Input rows:
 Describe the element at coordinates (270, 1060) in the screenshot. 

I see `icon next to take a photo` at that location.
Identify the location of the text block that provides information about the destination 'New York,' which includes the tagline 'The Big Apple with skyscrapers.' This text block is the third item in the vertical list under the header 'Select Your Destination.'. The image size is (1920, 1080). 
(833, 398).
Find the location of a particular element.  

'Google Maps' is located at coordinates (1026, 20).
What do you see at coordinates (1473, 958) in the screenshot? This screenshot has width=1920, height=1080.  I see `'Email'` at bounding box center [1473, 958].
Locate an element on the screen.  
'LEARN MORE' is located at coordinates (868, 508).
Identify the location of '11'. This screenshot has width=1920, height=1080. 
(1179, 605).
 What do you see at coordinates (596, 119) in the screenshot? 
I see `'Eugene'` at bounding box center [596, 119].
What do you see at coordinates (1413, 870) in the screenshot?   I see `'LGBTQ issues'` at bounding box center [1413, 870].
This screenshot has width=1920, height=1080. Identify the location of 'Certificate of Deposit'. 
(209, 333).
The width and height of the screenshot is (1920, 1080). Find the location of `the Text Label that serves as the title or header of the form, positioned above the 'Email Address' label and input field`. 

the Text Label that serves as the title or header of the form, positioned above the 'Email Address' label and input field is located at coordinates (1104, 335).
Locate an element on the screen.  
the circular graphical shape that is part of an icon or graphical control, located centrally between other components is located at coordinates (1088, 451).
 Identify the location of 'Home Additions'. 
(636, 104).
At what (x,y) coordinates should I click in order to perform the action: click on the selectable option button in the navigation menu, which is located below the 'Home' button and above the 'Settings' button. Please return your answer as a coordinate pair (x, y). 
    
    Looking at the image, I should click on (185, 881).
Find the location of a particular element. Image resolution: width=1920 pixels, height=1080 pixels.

What the task requires: Rewrite the lines of data above as a numbered list, leaving out the blank lines.

Response for this exercise:
1.  Describe the element at coordinates (270, 1060) in the screenshot. 
2. I see `icon next to take a photo` at that location.
3. Identify the location of the text block that provides information about the destination 'New York,' which includes the tagline 'The Big Apple with skyscrapers.' This text block is the third item in the vertical list under the header 'Select Your Destination.'. The image size is (1920, 1080). 
4. (833, 398).
5. Find the location of a particular element.  
6. 'Google Maps' is located at coordinates (1026, 20).
7. What do you see at coordinates (1473, 958) in the screenshot? This screenshot has width=1920, height=1080.  I see `'Email'` at bounding box center [1473, 958].
8. Locate an element on the screen.  
9. 'LEARN MORE' is located at coordinates (868, 508).
10. Identify the location of '11'. This screenshot has width=1920, height=1080. 
11. (1179, 605).
12.  What do you see at coordinates (596, 119) in the screenshot? 
13. I see `'Eugene'` at bounding box center [596, 119].
14. What do you see at coordinates (1413, 870) in the screenshot?   I see `'LGBTQ issues'` at bounding box center [1413, 870].
15. This screenshot has width=1920, height=1080. Identify the location of 'Certificate of Deposit'. 
16. (209, 333).
17. The width and height of the screenshot is (1920, 1080). Find the location of `the Text Label that serves as the title or header of the form, positioned above the 'Email Address' label and input field`. 
18. the Text Label that serves as the title or header of the form, positioned above the 'Email Address' label and input field is located at coordinates (1104, 335).
19. Locate an element on the screen.  
20. the circular graphical shape that is part of an icon or graphical control, located centrally between other components is located at coordinates (1088, 451).
21.  Identify the location of 'Home Additions'. 
22. (636, 104).
23. At what (x,y) coordinates should I click in order to perform the action: click on the selectable option button in the navigation menu, which is located below the 'Home' button and above the 'Settings' button. Please return your answer as a coordinate pair (x, y). 
24.     Looking at the image, I should click on (185, 881).
25. Find the location of a particular element. Image resolution: width=1920 pixels, height=1080 pixels.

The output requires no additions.